> _TEXT UNDER STUDY_:
• • • •
Warm French weather brings out mosquitoes: How to avoid being bitten
Try these natural and chemical methods to avoid becoming a snack for disease-carrying insects
The arrival of spring has brought welcome sunshine, blue skies and rising temperatures - but also the less-welcome return of mosquitoes, notably in the south of France.
Mosquitoes live on average for seven days, but do not usually stray more than around 200 metres from where they hatch. This means that if they hatch near your window or home, they will likely stay there.
According to the website Vigilance Moustiques - which encourages people in France to contact them if they see the insects, tiger mosquitoes have also now colonised 63 departments. You can also report mosquitoes on the government-backed Signalement Moustique site.
But the more pressing concern for many people is avoiding being bitten. There are a number of ways to repel the insects, whose bites can cause a rash, and which can carry a number of diseases.
Avoid standing water
Mosquitoes lay their eggs in water. They love swampy areas and waterlogged ditches - and they will gather in urban areas where water collects - including tubs and planters near houses. Avoid, or ensure that water is removed and replaced regularly.
• • • •
> _EXERCISE DATA_:
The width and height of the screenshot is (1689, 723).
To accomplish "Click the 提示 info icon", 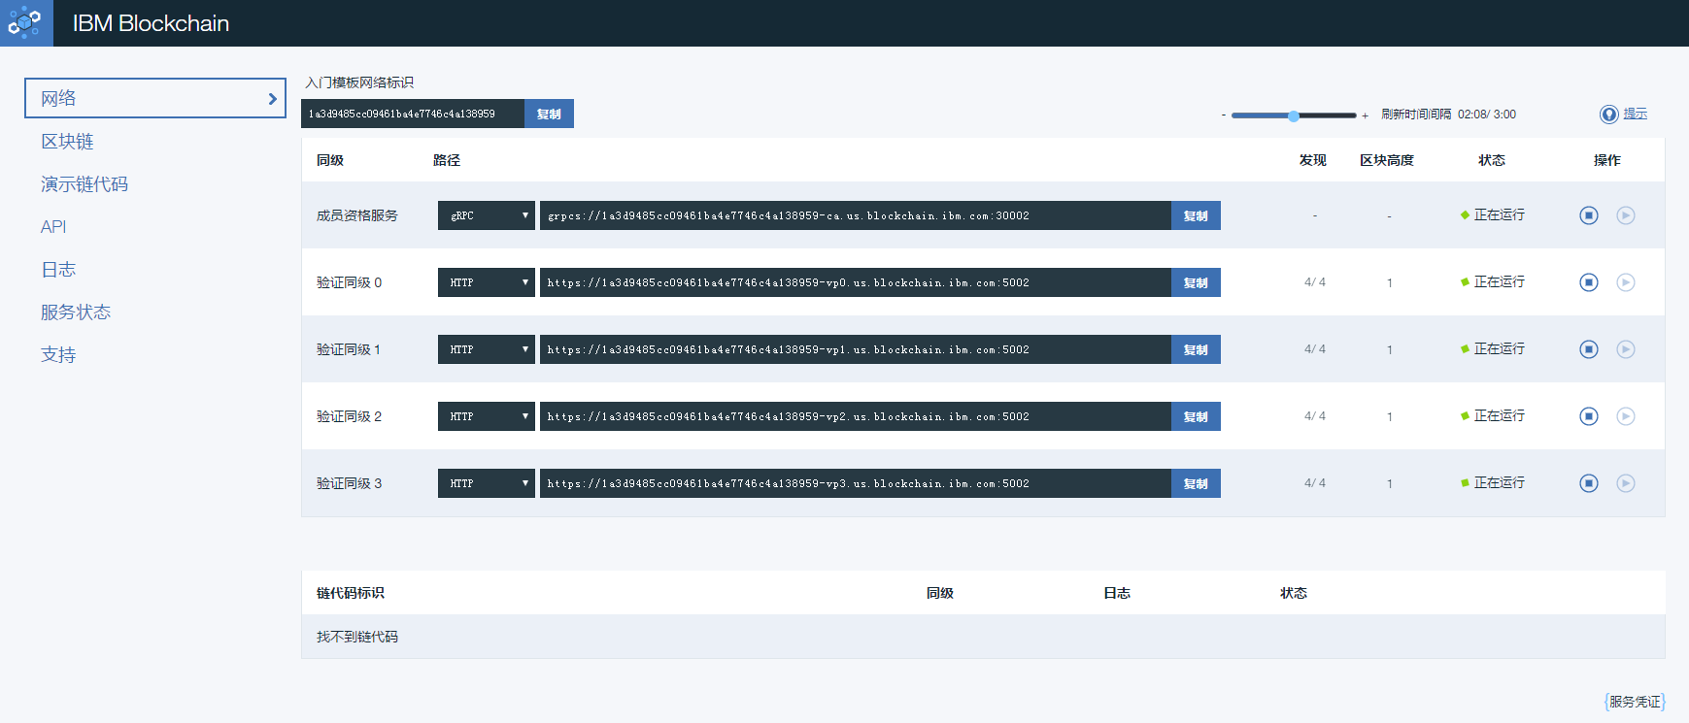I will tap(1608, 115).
• • • •
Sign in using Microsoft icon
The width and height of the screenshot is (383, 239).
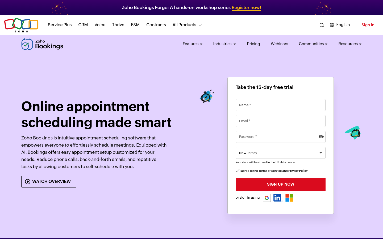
• • • •
> _DIRECTIONS_:
(A) In the mosquito article above, rewrite the passage between "According to the" and "Signalement Moustique site.", inclusive, swapping "colonised" for "invaded".
(B) According to the mosquito article, how far from where they hatch do mosquitoes usually stray?
(C) List every watery place where, according to the mosquito article, mosquitoes like to be or will gather.

> _SOLUTIONS TO THE PROBLEMS_:
(A)
According to the website Vigilance Moustiques - which encourages people in France to contact them if they see the insects, tiger mosquitoes have also now invaded 63 departments. You can also report mosquitoes on the government-backed Signalement Moustique site.

(B) Not more than around 200 metres.

(C)
- swampy areas
- waterlogged ditches
- urban areas where water collects
- tubs near houses
- planters near houses